WORK TO DO
Please swap "order" for "purchase" in the data, starting at the line that has "Reload the page with the refresh icon" and stopping after the last line of the data, with everything else unchanged. Return only those lines, and leave the pictures out.

DATA SUPPLIED
****************

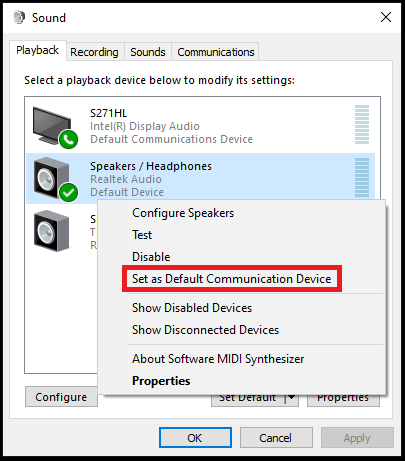Click the Sound dialog title bar icon
Screen dimensions: 405x461
[19, 17]
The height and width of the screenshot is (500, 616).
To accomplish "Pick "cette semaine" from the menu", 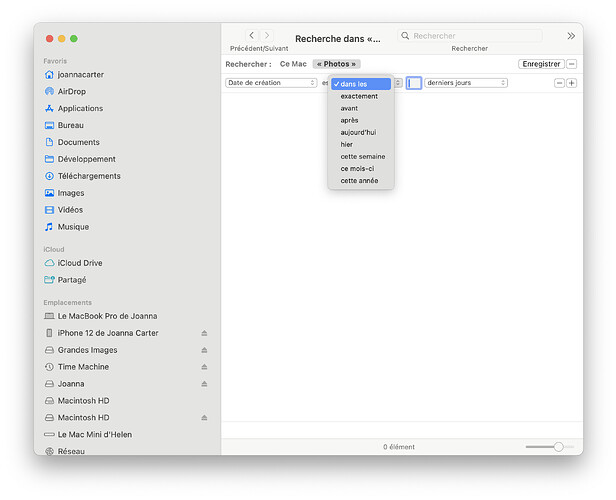I will (x=362, y=156).
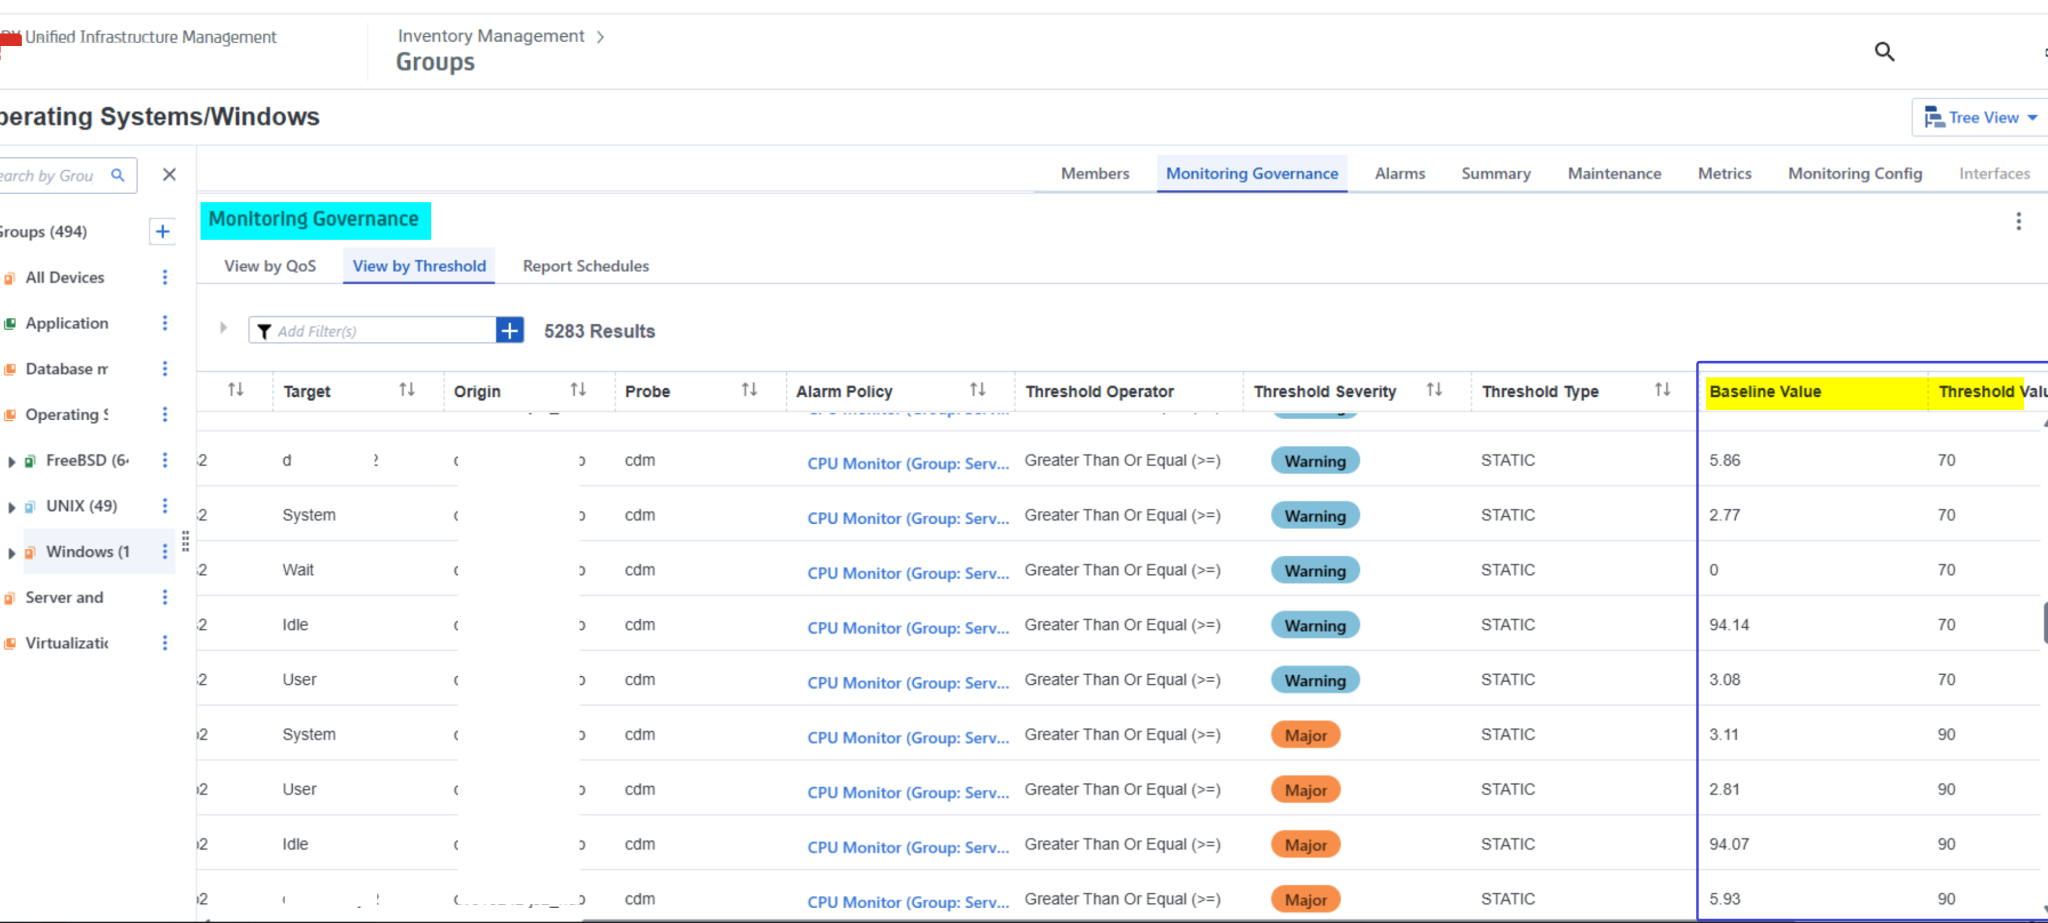Image resolution: width=2048 pixels, height=923 pixels.
Task: Click the X icon to close the group search panel
Action: pyautogui.click(x=168, y=174)
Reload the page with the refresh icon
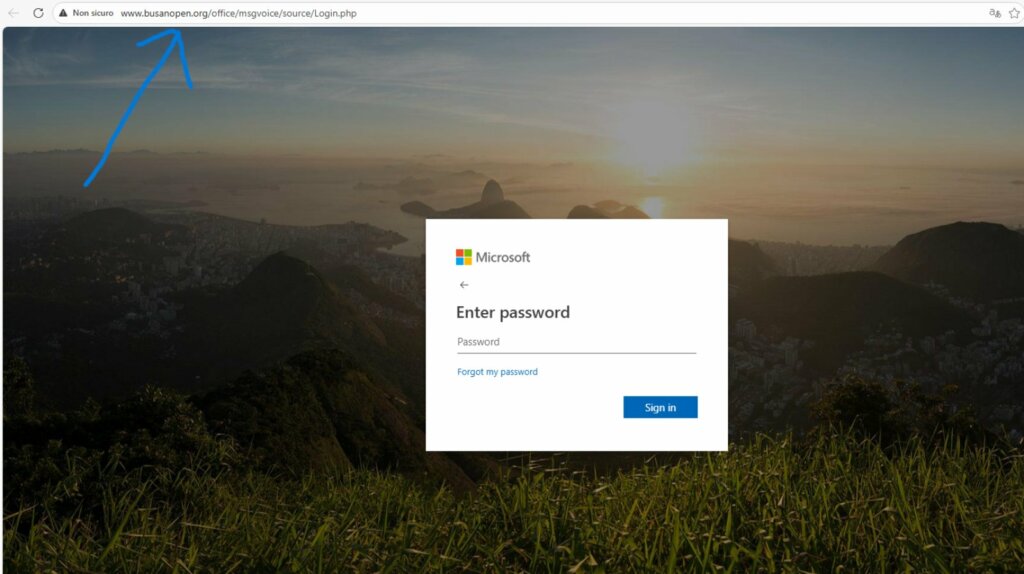 click(39, 13)
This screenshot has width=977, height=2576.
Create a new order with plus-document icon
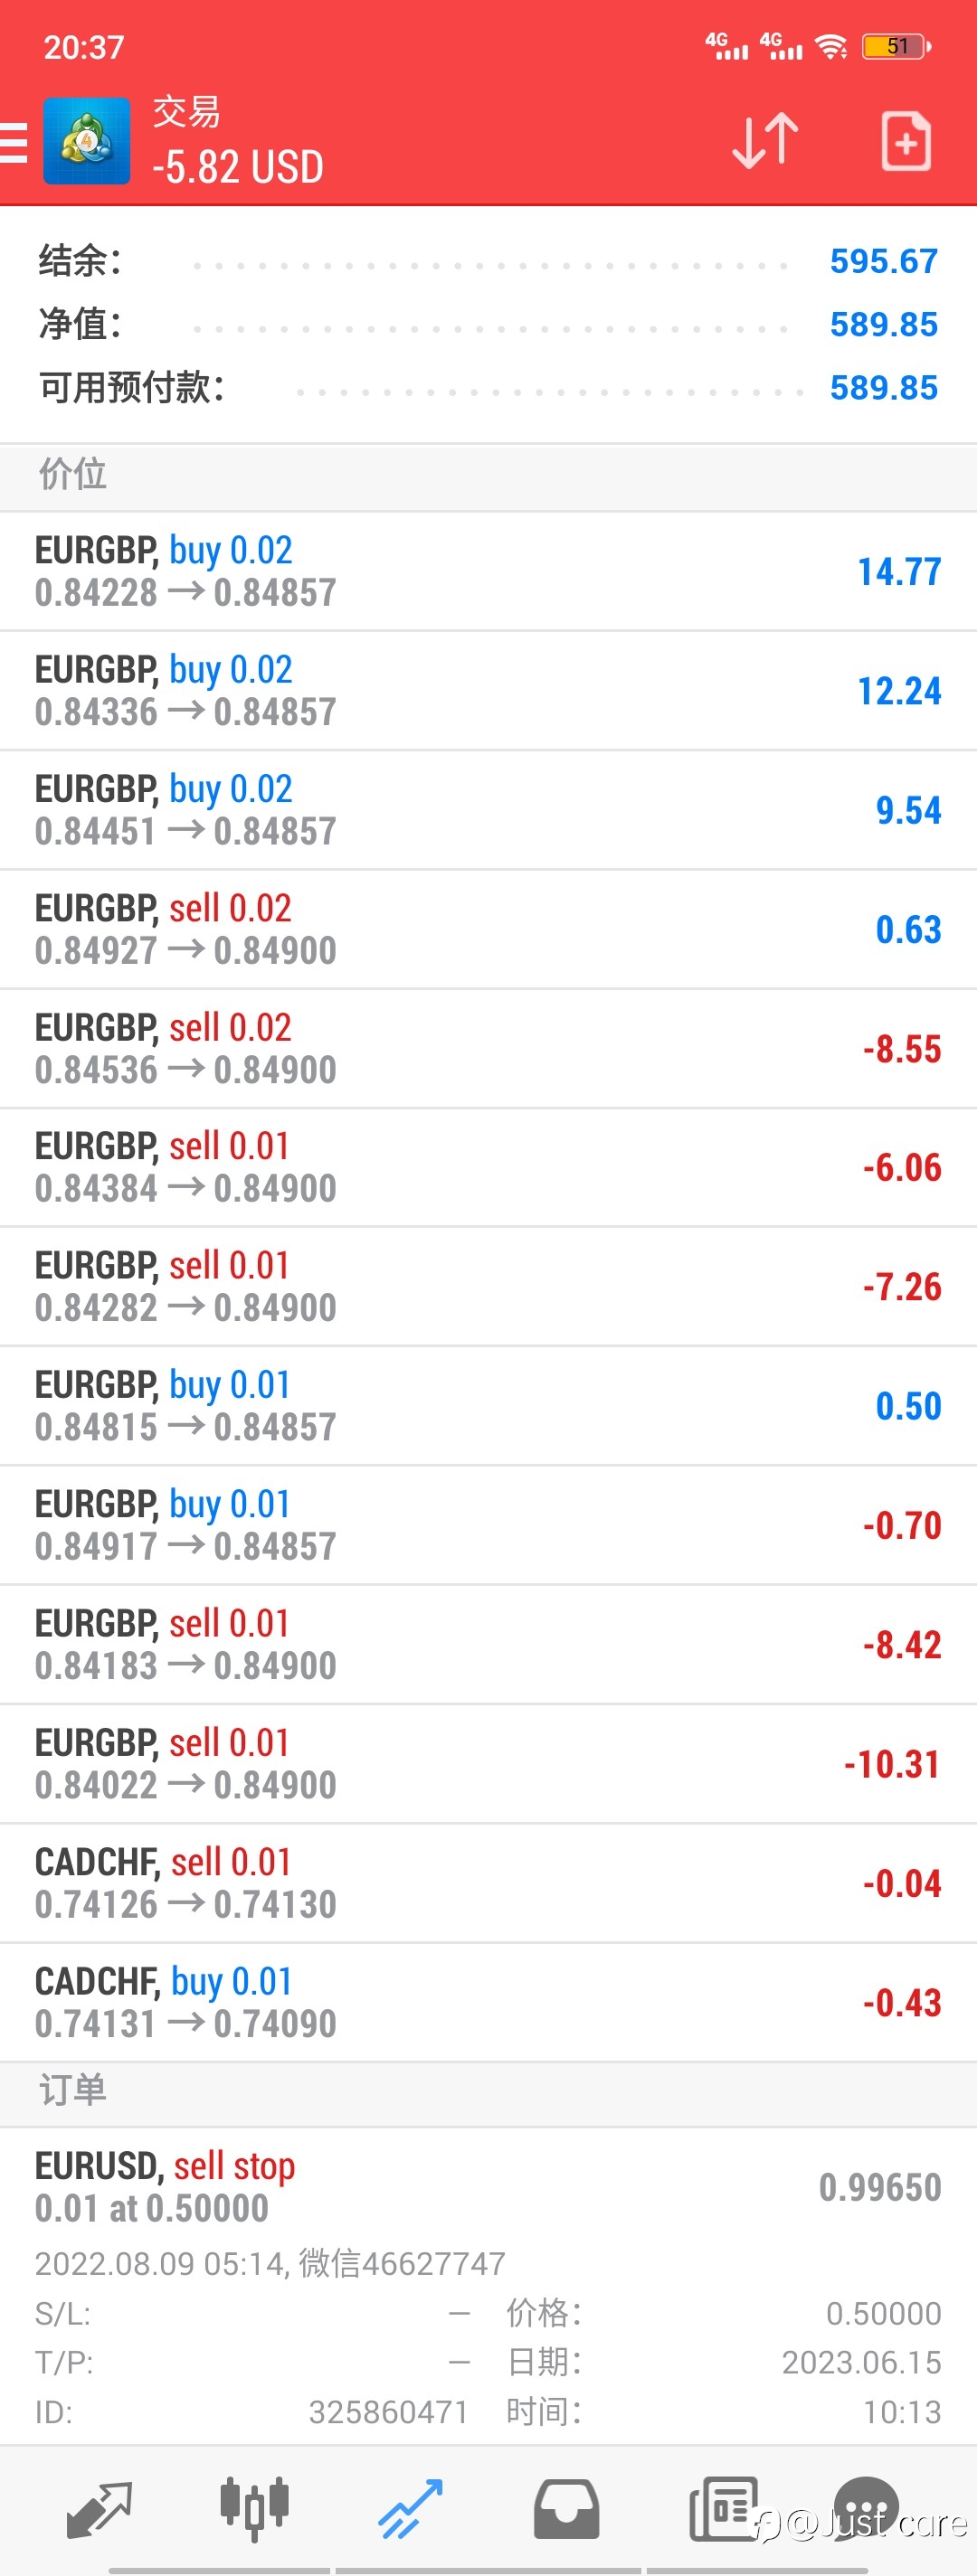click(x=905, y=141)
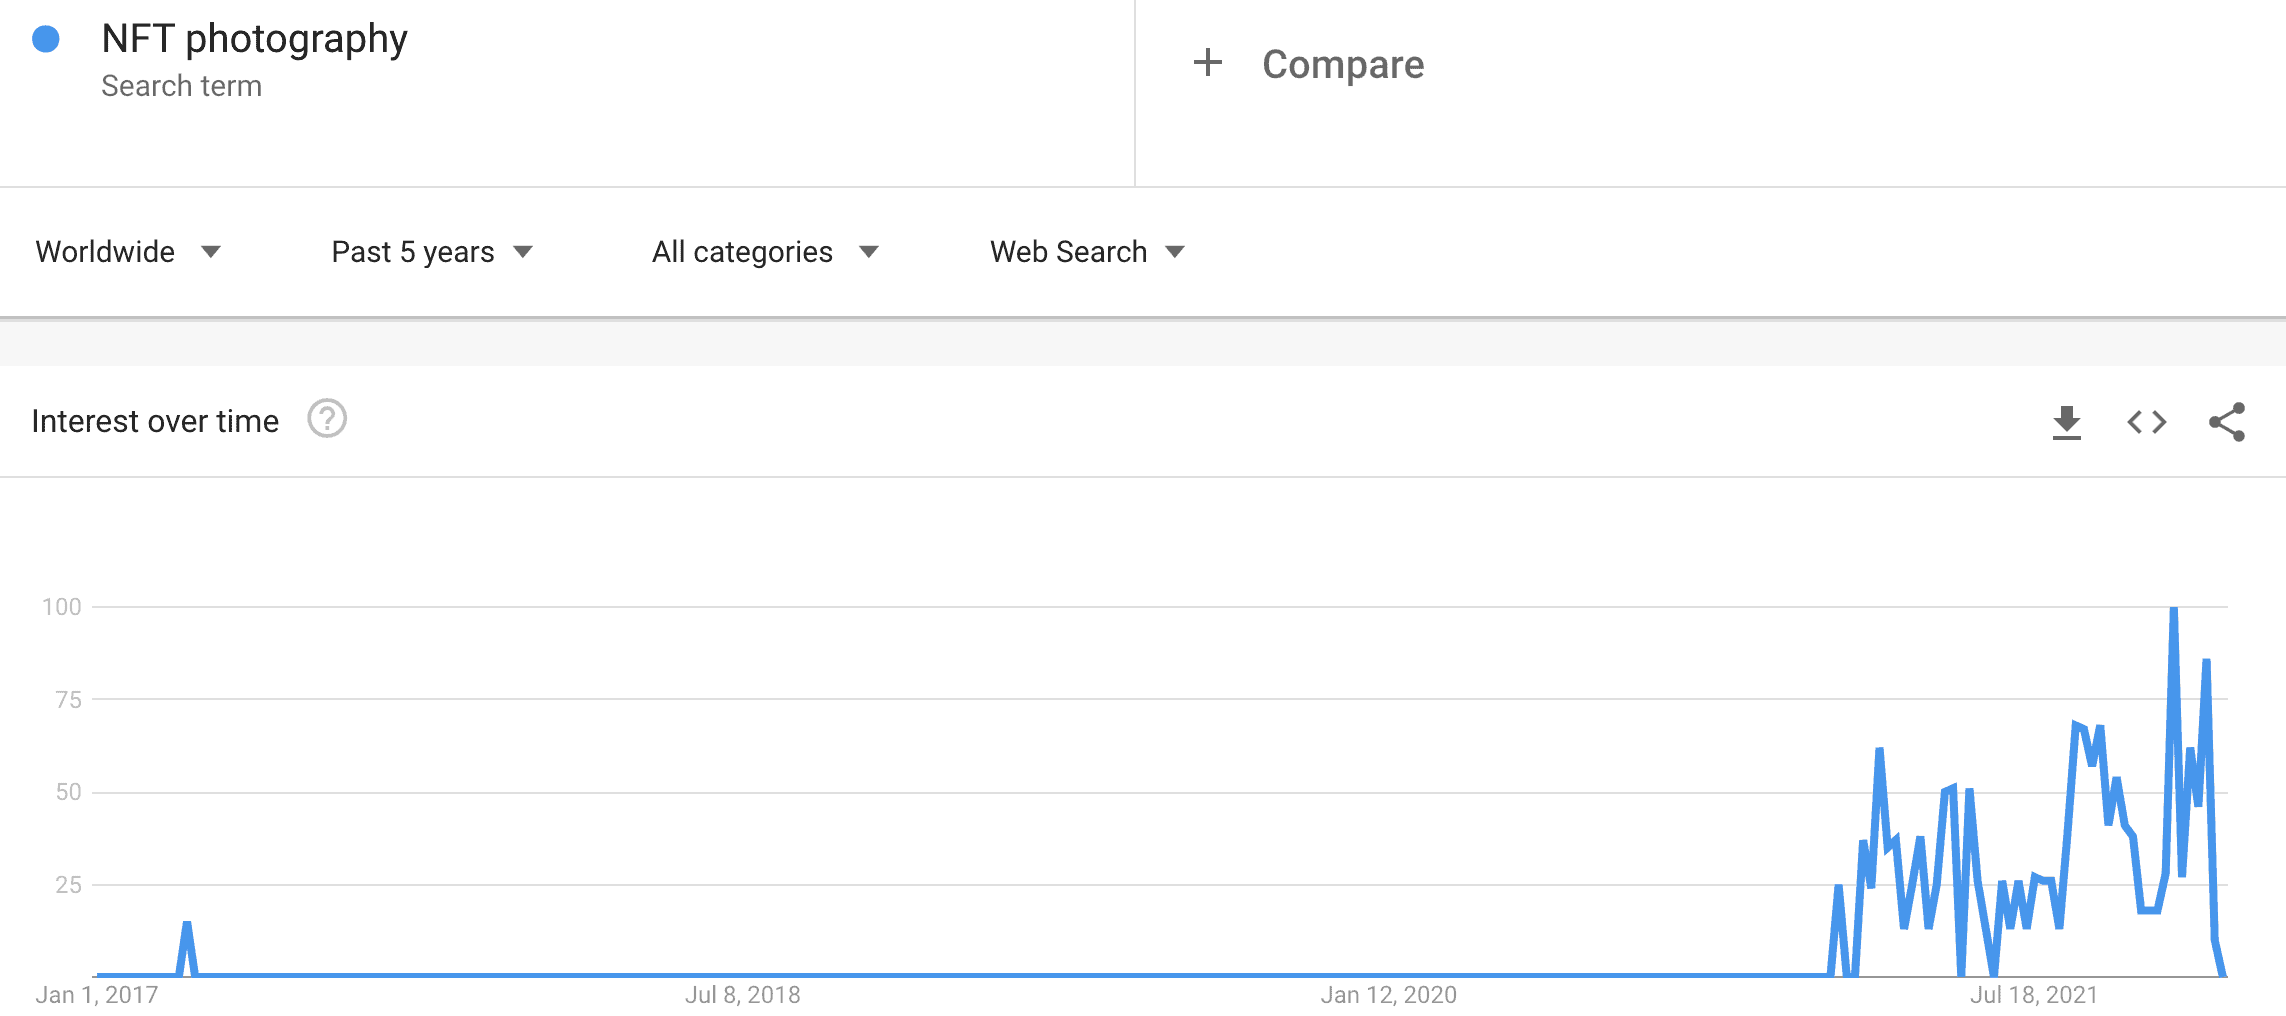Click the plus icon beside Compare

point(1207,63)
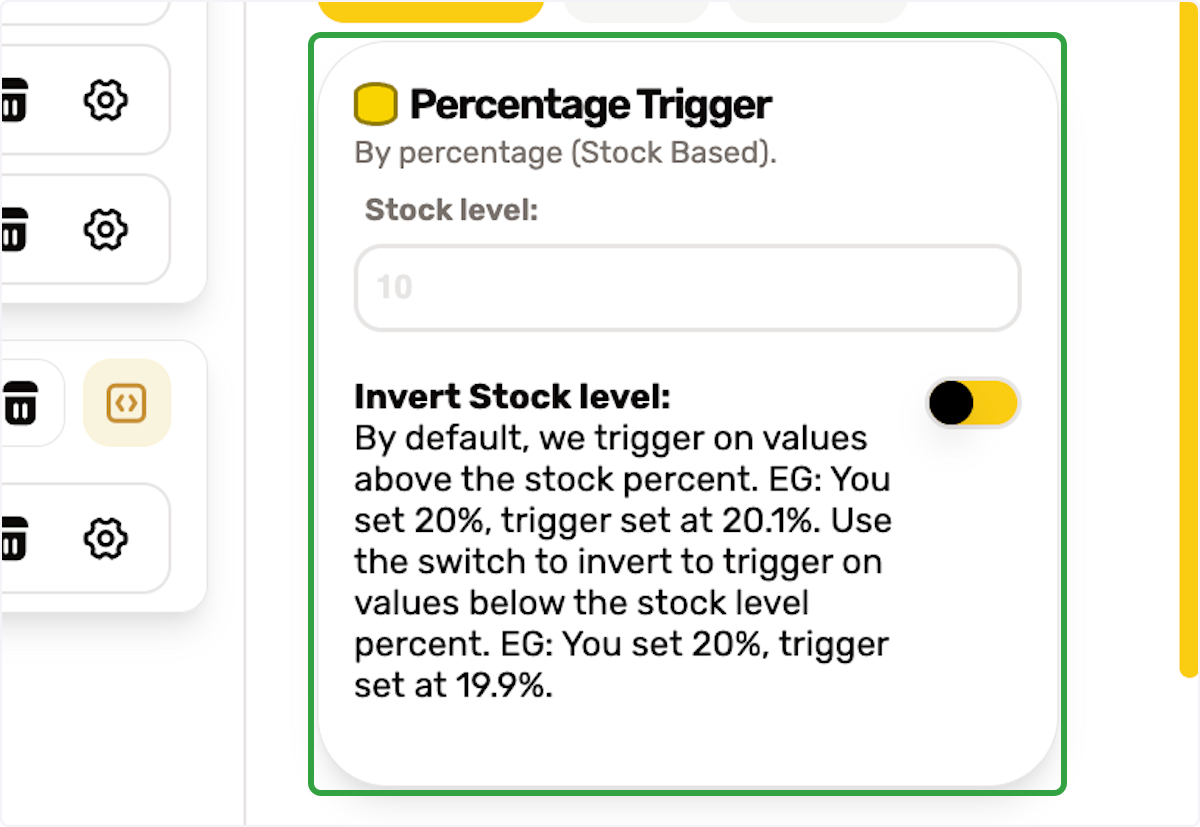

****************

RESULT
Reload the page with the refresh icon
 click(39, 13)
This screenshot has width=977, height=2576.
Create a new purchase with plus-document icon
click(x=905, y=141)
Click the plus icon beside Compare

point(1207,63)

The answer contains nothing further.